TRECHO DA PÁGINA ::
Daniel Galera reconhece que ao lançar Barba Ensopada de Sangue, em outubro de 2012, obteve o alicerce de sua bibliografia. O paulista radicado em Porto Alegre dispôs um dos livros mais aclamados da literatura brasileira contemporânea. Há quem o classifique como clássico instantâneo.
Celebrando 10 anos da obra, que ganhou em 2013 o Prêmio São Paulo de Literatura, a editora Companhia das Letras lança uma edição especial, já à venda. Com capa dura e novo projeto gráfico, o livro traz apresentação da escritora Carol Bensimon e posfácio do historiador Júlio Pimentel, além de considerações finais do autor.
Além da edição comemorativa, Barba Ensopada de Sangue também deve ganhar vida no cinema. O livro está sendo adaptado pela direção de Aly Muritiba (Deserto Particular e Ferrugem), com Gabriel Leone interpretando o protagonista sem nome. Em vez de Garopaba (SC), onde se passa o romance, o litoral sul de São Paulo abrigou as filmagens, que foram finalizadas no começo desta semana. Ainda não há previsão para a estreia do longa. Os direitos do livro foram vendidos desde o seu lançamento original, mas a produção empacou durante anos, até Muritiba assumir o projeto. No processo de elaboração do roteiro, Galera participou como consultor. Para ele, a adaptação é promissora:
— Embora seja diferente do romance em muitos aspectos, como é inevitável numa adaptação de um livro, acho que eles estão construindo algo empolgante. Tenho alta expectativa. Os fãs do livro, provavelmente, vão gostar.
Barba Ensopada de Sangue é o quarto romance de Galera, sucedendo Cordilheira (2008), Mãos de Cavalo (2006) e Até o Dia em que o Cão Morreu (2003). A formação inicial do livro surgiu a partir de três ideias do escritor. A primeira foi trabalhar com um protagonista que sofresse de prosopagnosia — distúrbio neurológico em que a pessoa é incapaz de assimilar rostos após vê-los, mesmo com conhecidos. A enfermidade acaba sendo decisiva para moldar o personagem emocionalmente. Por conta dessa dificuldade em reconhecer as pessoas, ele se torna introvertido e fechado.
A segunda motivação para o romance partiu de uma antiga história que o pai de Galera lhe contou sobre um assassinato em Garopaba, que teria ocorrido na década de 1970. Durante um baile, as luzes foram apagadas e um homem foi esfaqueado. Conforme o rumor, a vítima era alguém que causava problemas por ali, então ele supostamente teria sido atacado por mais de uma pessoa. Quando a polícia investigou, ninguém sabia de nada. Foi uma espécie de justiçamento de comunidade, que foi incluído na narrativa: o protagonista investiga o que aconteceu com Gaudério, o seu avô, morto nas mesmas circunstâncias descritas na história que o autor ouviu. Porém, os nativos são lacônicos ao rememorar o episódio para o protagonista.

O QUE FAZER ::
Prossiga com a matéria sobre o romance Barba Ensopada de Sangue, começando logo depois da última frase.

CONTEÚDO DOS DADOS ::
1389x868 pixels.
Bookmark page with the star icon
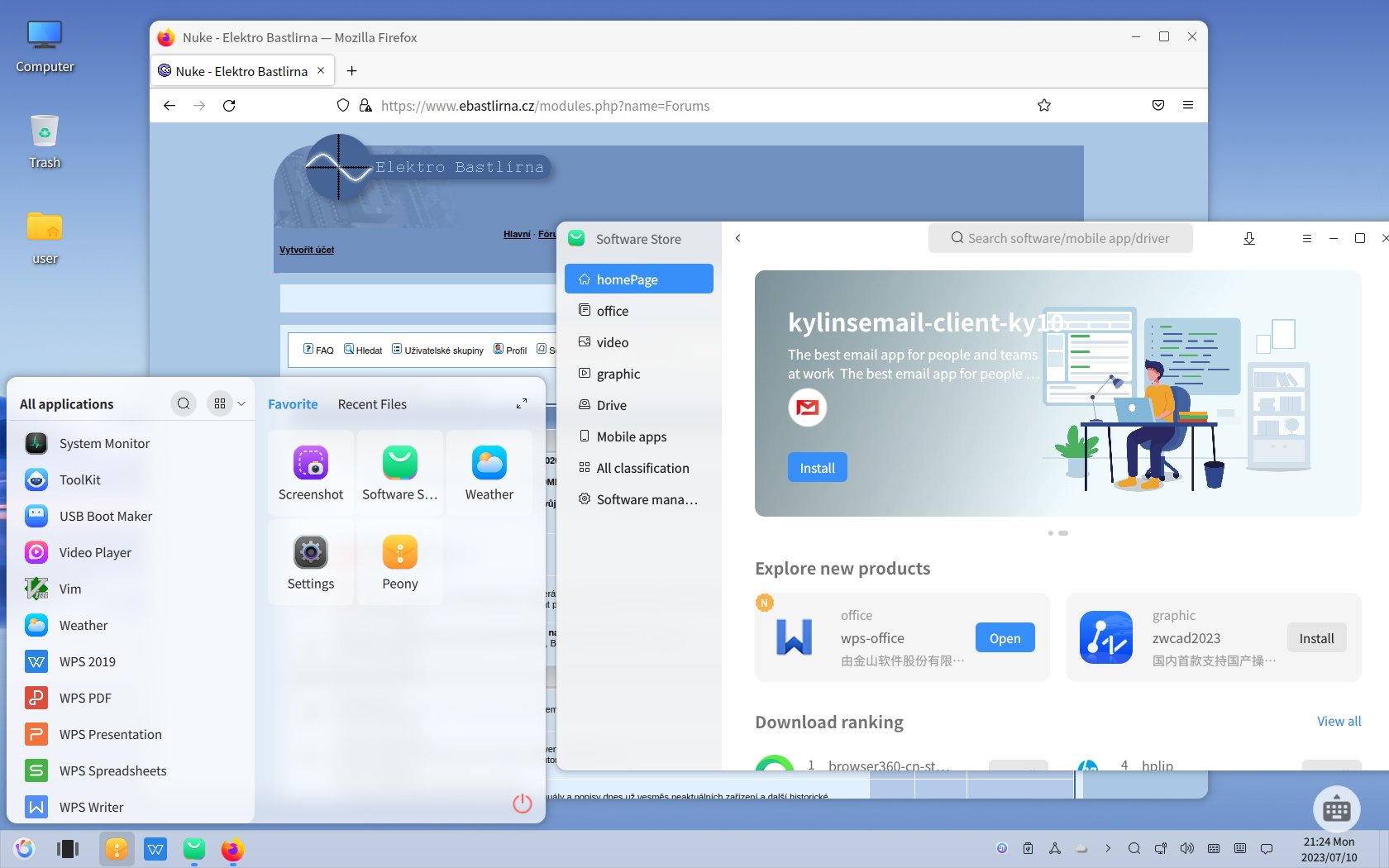pyautogui.click(x=1044, y=106)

RESPOSTA ::
Os dois elementos somaram-se à experiência de Galera ao viver em uma cidade pequena, onde não conhecia ninguém. Foi o que ele buscou para si: morou em Garopaba de julho de 2008 até o final do ano seguinte. Voltou a Porto Alegre com o primeiro capítulo pronto. Entre 2010 e 2011, trabalhou no romance. Outros interesses do escritor à época entraram na história:
— Um dos motivos para eu ter escolhido viver em Garopaba foi a possibilidade de estar junto ao mar, poder nadar ao longo de um ano inteiro. O fato de o protagonista ser um professor de educação física, muito envolvido com natação e com uma relação significativa com o mar, acho que também é uma projeção de uma paixão pessoal — explica.
Na narrativa, há um protagonista sem nome que busca isolamento e um recomeço de vida em Garopaba. Ele ainda está assimilando a morte do pai e o fim de um relacionamento, além de uma tensão familiar. Sua companheira é Beta, cachorra que acompanhava seu pai. Aliás, ela é uma personagem com uma verve psicológica cativante.
Enquanto trabalha como instrutor de natação, o professor faz amizades e entra em relacionamentos, mas encontra um ambiente hostil toda vez que indaga sobre o avô. O que seria uma busca pela compreensão do antepassado acaba também sendo uma busca de si. A aparência dele fica cada vez mais parecida com a de Gaudério, o que causa incômodo aos nativos que o conheceram.
Barba Ensopada de Sangue se destaca por sua narrativa fluida, com diálogos ágeis e descrições primorosas. Ao mesmo tempo, alimenta um clima de suspense crescente e proporciona sensações desconcertantes — em especial, pela introspecção do protagonista e sua luta com a prosopagnosia.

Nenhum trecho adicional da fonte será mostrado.